The Jews, besides their public code of revelation, had their Urim and Thummim for the particulars of duty. Is it certain? Is it even rational to suppose that the few answers of that oracle mentioned in the scriptures, are the only ones ever communicated? Prophets, too, were sent to manifest the particulars of duty, and angels, some of whom might be the spirits of just men. And we have no reason to doubt but Moses was a Spectre when he conversed with Christ on the Holy Mount; notwithstanding that old fiction of his resurrection, which has dishonored the antiquities of Josephus.

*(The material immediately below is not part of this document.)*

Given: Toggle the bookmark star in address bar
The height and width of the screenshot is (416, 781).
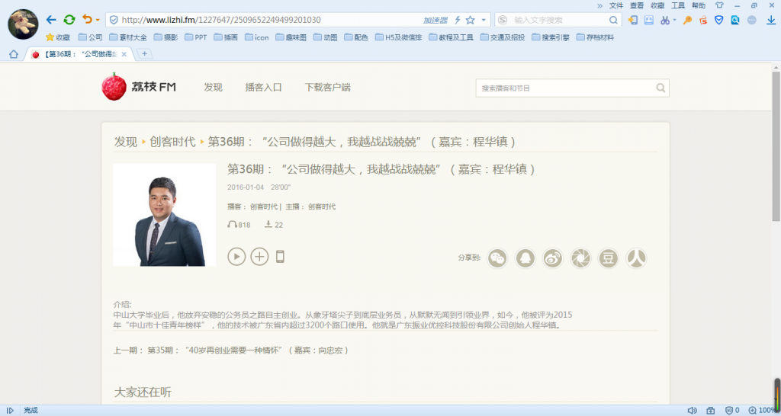Looking at the screenshot, I should [470, 20].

Now the question is, what person ever yet demonstrated that no such occasional revelation was ever wanted in any hour since the completion of the scriptures? Certainly this completion never precluded spectral missions in the view of the christian fathers. And their continuation has been the constant faith of christians in general, down to this day of deism. And the war of the deists against this opinion is easily accounted for: because the admission of Spectres is the admission of miracle; and the admission of occasional revelation, brings a question to their door which would be a troublesome neighbor. Why then should not a revelation be needful for the public? Great is their obligation to modern christians for their assistance in this warfare. It may be asked, if these missions have been thus continued, why have they generally been attended with so few witnesses? But if there be evidence enough for him, or those who are interested in the message, it is sufficient for their purpose, whether others believe it or not.

When David was told by the Urim that the men of Keilah would deliver him into the hand of Saul, no person appears to have been present but Abiather; but if the oracle was attended with the evidence described by Josephus, there was evidence enough for the purpose of David and his men, whether five other persons in the whole nation believed it or not.

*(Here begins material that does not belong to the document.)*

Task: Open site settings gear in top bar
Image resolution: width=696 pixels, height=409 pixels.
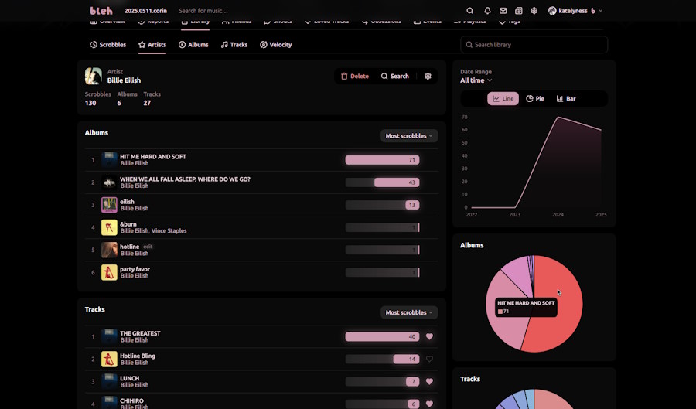Action: pyautogui.click(x=534, y=11)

After all, it is not our duty to expect apparitions, for they never come to gratify curiosity; nor to pray for their coming, unless our case be peculiar as that of Manoah; nor to entertain the idea that their speaking to us, would make a more durable impression than the preaching of the living. Such conduct and apprehensions are erroneous, and expose us to greater delusion. Our Lord has expressly taught us that, if we believe not Moses and the prophets, neither shall we be persuaded, though one rose from the dead. And accordingly the affectionate and persuasive addresses of the Spectre in this place, which drew tears from every eye, had no happy, durable influence on the unregenerate character in a single instance.

It was necessary that religion should appear in all her conduct and conversation, otherwise her profession would have been justly suspected. But on that Lord’s day morning, mentioned in several testimonies, she did not say to the people, Tarry and hear me. No, but “Retire to your homes, read the bible, pray and keep the day holy.”[55] That is to say, attend to those ample and most suitable means of grace which God has appointed for you in his written word.